EXERCISE OBJECTIVE =>
Give the data below as a numbered list, one line per item, leaving out blank lines.

INPUT ROWS =>
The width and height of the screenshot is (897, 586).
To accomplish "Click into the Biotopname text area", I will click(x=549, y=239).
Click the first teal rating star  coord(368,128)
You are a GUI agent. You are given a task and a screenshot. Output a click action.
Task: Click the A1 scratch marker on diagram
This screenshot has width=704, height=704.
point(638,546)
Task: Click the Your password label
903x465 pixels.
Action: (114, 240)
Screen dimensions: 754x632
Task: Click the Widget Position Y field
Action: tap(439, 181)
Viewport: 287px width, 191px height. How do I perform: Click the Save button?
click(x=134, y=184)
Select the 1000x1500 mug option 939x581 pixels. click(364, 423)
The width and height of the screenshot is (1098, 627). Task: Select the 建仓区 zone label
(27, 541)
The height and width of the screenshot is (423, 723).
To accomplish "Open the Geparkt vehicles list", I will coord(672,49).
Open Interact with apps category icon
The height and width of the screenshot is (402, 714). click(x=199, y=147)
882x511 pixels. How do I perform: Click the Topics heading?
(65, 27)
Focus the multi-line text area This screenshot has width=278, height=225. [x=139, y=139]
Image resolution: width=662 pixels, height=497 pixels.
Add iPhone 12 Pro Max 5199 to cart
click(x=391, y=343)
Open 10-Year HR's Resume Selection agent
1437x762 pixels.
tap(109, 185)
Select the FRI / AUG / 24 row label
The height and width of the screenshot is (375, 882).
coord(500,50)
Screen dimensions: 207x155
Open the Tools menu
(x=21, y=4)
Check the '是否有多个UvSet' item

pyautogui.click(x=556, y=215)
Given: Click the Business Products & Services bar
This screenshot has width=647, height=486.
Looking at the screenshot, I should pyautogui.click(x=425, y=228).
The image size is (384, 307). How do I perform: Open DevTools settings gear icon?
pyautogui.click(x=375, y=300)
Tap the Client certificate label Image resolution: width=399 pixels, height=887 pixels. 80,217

TASK ANSWER =>
1. The width and height of the screenshot is (897, 586).
2. To accomplish "Click into the Biotopname text area", I will click(x=549, y=239).
3. Click the first teal rating star  coord(368,128)
4. You are a GUI agent. You are given a task and a screenshot. Output a click action.
5. Task: Click the A1 scratch marker on diagram
6. This screenshot has width=704, height=704.
7. point(638,546)
8. Task: Click the Your password label
9. 903x465 pixels.
10. Action: (114, 240)
11. Screen dimensions: 754x632
12. Task: Click the Widget Position Y field
13. Action: tap(439, 181)
14. Viewport: 287px width, 191px height. How do I perform: Click the Save button?
15. click(x=134, y=184)
16. Select the 1000x1500 mug option 939x581 pixels. click(364, 423)
17. The width and height of the screenshot is (1098, 627). Task: Select the 建仓区 zone label
18. (27, 541)
19. The height and width of the screenshot is (423, 723).
20. To accomplish "Open the Geparkt vehicles list", I will coord(672,49).
21. Open Interact with apps category icon
22. The height and width of the screenshot is (402, 714). click(x=199, y=147)
23. 882x511 pixels. How do I perform: Click the Topics heading?
24. (65, 27)
25. Focus the multi-line text area This screenshot has width=278, height=225. [x=139, y=139]
26. Image resolution: width=662 pixels, height=497 pixels.
27. Add iPhone 12 Pro Max 5199 to cart
28. click(x=391, y=343)
29. Open 10-Year HR's Resume Selection agent
30. 1437x762 pixels.
31. tap(109, 185)
32. Select the FRI / AUG / 24 row label
33. The height and width of the screenshot is (375, 882).
34. coord(500,50)
35. Screen dimensions: 207x155
36. Open the Tools menu
37. (x=21, y=4)
38. Check the '是否有多个UvSet' item
39. pyautogui.click(x=556, y=215)
40. Given: Click the Business Products & Services bar
41. This screenshot has width=647, height=486.
42. Looking at the screenshot, I should pyautogui.click(x=425, y=228).
43. The image size is (384, 307). How do I perform: Open DevTools settings gear icon?
44. pyautogui.click(x=375, y=300)
45. Tap the Client certificate label Image resolution: width=399 pixels, height=887 pixels. 80,217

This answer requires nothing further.